Your assignment: Your response should consist of every line below, reproduced without alteration.

Stored data:
━━━━━━━━━━

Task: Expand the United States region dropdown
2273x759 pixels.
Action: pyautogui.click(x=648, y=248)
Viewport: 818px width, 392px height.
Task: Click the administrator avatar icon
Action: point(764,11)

━━━━━━━━━━

The completed task:
Task: Expand the United States region dropdown
2273x759 pixels.
Action: pyautogui.click(x=648, y=248)
Viewport: 818px width, 392px height.
Task: Click the administrator avatar icon
Action: point(764,11)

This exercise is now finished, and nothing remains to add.